- _What the exercise asks_
Could you transcribe the whole listing, keeping every line exactly the same?
# # #
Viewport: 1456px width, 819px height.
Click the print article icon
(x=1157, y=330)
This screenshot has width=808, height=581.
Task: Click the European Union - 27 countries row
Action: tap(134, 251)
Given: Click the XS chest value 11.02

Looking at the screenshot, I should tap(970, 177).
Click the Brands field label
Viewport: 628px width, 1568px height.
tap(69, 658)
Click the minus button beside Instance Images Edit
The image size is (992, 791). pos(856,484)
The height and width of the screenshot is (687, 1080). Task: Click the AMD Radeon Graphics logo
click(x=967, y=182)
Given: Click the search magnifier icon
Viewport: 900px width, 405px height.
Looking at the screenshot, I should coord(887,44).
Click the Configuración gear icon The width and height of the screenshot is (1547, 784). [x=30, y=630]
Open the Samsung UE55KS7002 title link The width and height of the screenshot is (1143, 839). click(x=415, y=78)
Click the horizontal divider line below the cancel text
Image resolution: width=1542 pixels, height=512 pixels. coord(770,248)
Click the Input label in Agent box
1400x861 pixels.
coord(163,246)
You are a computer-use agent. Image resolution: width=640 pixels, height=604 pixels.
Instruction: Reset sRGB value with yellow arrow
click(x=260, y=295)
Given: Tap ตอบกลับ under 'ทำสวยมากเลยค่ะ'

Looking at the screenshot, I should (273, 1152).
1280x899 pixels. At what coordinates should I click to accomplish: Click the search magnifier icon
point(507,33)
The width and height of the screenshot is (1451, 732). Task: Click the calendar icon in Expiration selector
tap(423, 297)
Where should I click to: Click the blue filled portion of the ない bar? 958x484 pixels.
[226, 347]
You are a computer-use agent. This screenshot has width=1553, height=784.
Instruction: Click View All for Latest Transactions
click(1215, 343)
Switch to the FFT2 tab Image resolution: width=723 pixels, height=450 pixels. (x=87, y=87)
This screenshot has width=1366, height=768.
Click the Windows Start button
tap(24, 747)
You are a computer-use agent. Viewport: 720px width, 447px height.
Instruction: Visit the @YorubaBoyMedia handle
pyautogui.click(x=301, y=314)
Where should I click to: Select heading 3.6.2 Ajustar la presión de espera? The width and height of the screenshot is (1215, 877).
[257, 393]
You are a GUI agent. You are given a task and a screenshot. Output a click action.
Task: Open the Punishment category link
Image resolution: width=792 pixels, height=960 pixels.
# # #
- _Response to the exercise_
Viewport: 1456px width, 819px height.
Click the print article icon
(x=1157, y=330)
This screenshot has width=808, height=581.
Task: Click the European Union - 27 countries row
Action: tap(134, 251)
Given: Click the XS chest value 11.02

Looking at the screenshot, I should tap(970, 177).
Click the Brands field label
Viewport: 628px width, 1568px height.
tap(69, 658)
Click the minus button beside Instance Images Edit
The image size is (992, 791). pos(856,484)
The height and width of the screenshot is (687, 1080). Task: Click the AMD Radeon Graphics logo
click(x=967, y=182)
Given: Click the search magnifier icon
Viewport: 900px width, 405px height.
Looking at the screenshot, I should coord(887,44).
Click the Configuración gear icon The width and height of the screenshot is (1547, 784). [x=30, y=630]
Open the Samsung UE55KS7002 title link The width and height of the screenshot is (1143, 839). click(x=415, y=78)
Click the horizontal divider line below the cancel text
Image resolution: width=1542 pixels, height=512 pixels. coord(770,248)
Click the Input label in Agent box
1400x861 pixels.
coord(163,246)
You are a computer-use agent. Image resolution: width=640 pixels, height=604 pixels.
Instruction: Reset sRGB value with yellow arrow
click(x=260, y=295)
Given: Tap ตอบกลับ under 'ทำสวยมากเลยค่ะ'

Looking at the screenshot, I should (273, 1152).
1280x899 pixels. At what coordinates should I click to accomplish: Click the search magnifier icon
point(507,33)
The width and height of the screenshot is (1451, 732). Task: Click the calendar icon in Expiration selector
tap(423, 297)
Where should I click to: Click the blue filled portion of the ない bar? 958x484 pixels.
[226, 347]
You are a computer-use agent. This screenshot has width=1553, height=784.
Instruction: Click View All for Latest Transactions
click(1215, 343)
Switch to the FFT2 tab Image resolution: width=723 pixels, height=450 pixels. (x=87, y=87)
This screenshot has width=1366, height=768.
Click the Windows Start button
tap(24, 747)
You are a computer-use agent. Viewport: 720px width, 447px height.
Instruction: Visit the @YorubaBoyMedia handle
pyautogui.click(x=301, y=314)
Where should I click to: Select heading 3.6.2 Ajustar la presión de espera? The width and height of the screenshot is (1215, 877).
[257, 393]
You are a GUI agent. You are given a task and a screenshot. Output a click action.
Task: Open the Punishment category link
Image resolution: width=792 pixels, height=960 pixels.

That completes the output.